The Bullroarer Atlas

NAAIN-018 - ethnographic attestation

Nanticoke / Indian River descendants

United States - Delaware - Sussex County - Indian River Hundred - North America - Eastern Woodlands

Play / practical

The Indian River whirligig itself, as drawn in Speck's 1942 field report (fig. 2, detail) — the oblong cypress-shingle blade on its cord,...
The Indian River whirligig itself, as drawn in Speck's 1942 field report (fig. 2, detail) — the oblong cypress-shingle blade on its cord, whittled as a plaything by boys of the Nanticoke-descended community of Indian River, Delaware. Frank G. Speck, 'Back Again to Indian River', Bulletin of the Archaeological Society of Delaware 3(5), 1942, fig. 2 (detail) Image source

Source term: whirligig; bull roarer

Among the Nanticoke descendants living along Indian River in Sussex County, Delaware, the bull roarer was a children's amusement called the whirligig: an oblong blade of cypress shingle, about eight inches long, with rounded edges and no notching. Frank Speck recorded it in 1942, on recent visits to Indian River, when it was familiar to all the older people but no longer seen in their hands; Edgar Morris, a Nanticoke man whose father had been a carpenter and bow-and-arrow maker, made one for Speck's collection of old-fashioned tribal crafts, after which some of the boys in his family whittled their own. Speck kept the whirligig distinct from the see-saw, a separate buzzer or buzz-button made locally from a four-inch disc of yellow pine bark or stiff shoe leather, the older rotater since replaced by a common coat button. Some of the men recalled teasing the little girls by spinning the see-saw against their hair until it tangled so badly that locks had to be cut off.
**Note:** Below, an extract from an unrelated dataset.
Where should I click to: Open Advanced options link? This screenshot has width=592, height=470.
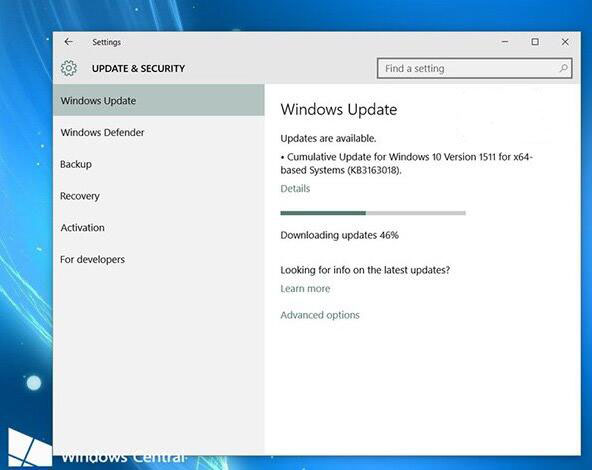[320, 315]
The bull roarer known as whirligig is familiar to all the older people as an amusement for children, although it is not now seen in their hands. The blades of the specimens made by those who once had them, are of cypress shingles, about eight inches long, oblong in shape with rounded edges.
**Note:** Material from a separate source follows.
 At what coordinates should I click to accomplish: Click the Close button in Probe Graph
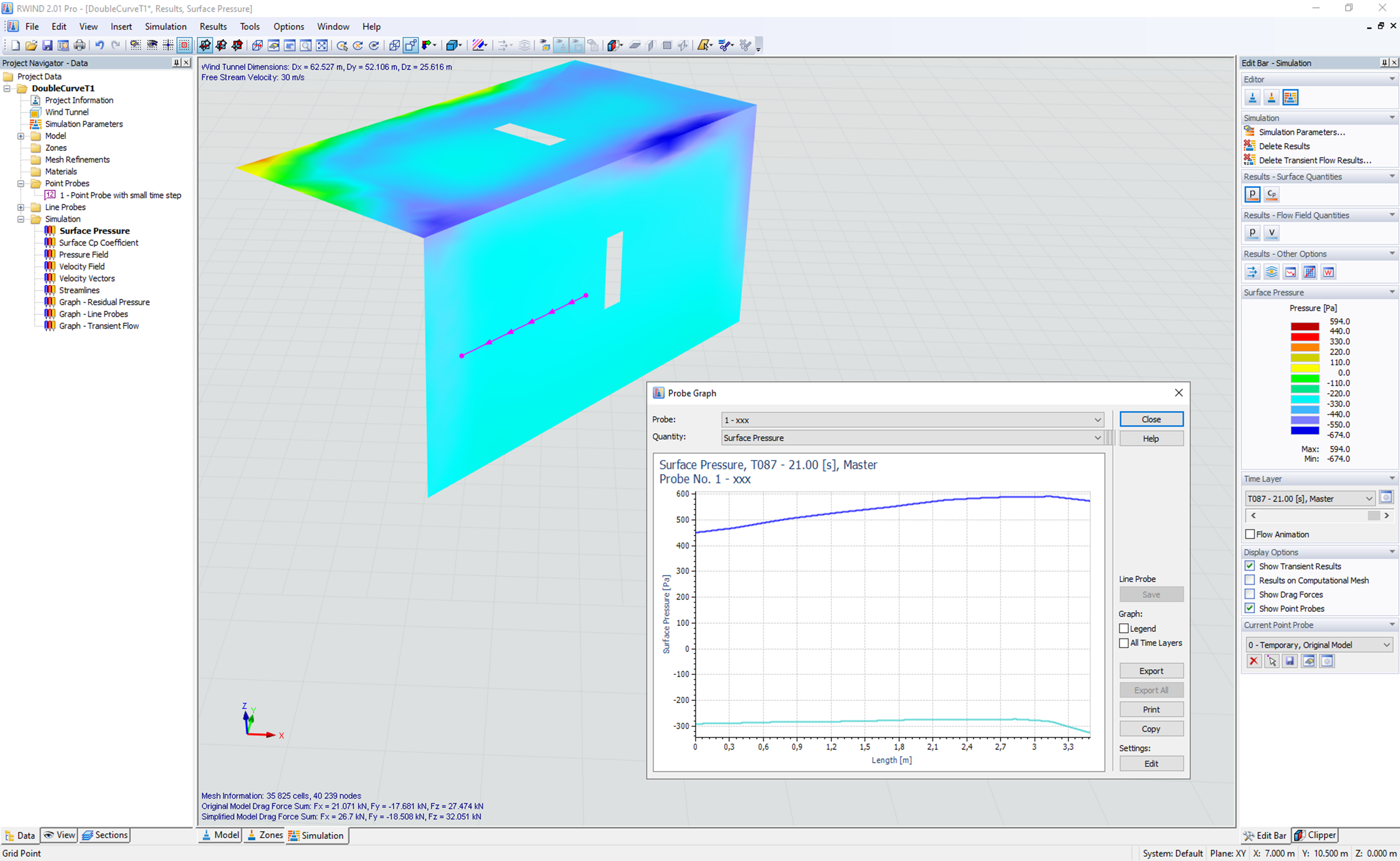coord(1151,418)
Speck 1942:22, "Back Again to Indian River, Its People and Their Games," Bulletin of the Archaeological Society of Delaware 3(5)
Object
Oblong cypress-shingle blade about eight inches long, with rounded edges.
Function
Nanticoke children's toy bullroarer / whirligig, explicitly separated in Speck's article from the two-hole buzzer or buzz-button called see-saw.
Map confidence
high - Millsboro / Indian River Hundred community anchor for Speck's Indian River Nanticoke source context; the article gives Indian River Hundred and Sussex County, not an exact maker home or use site.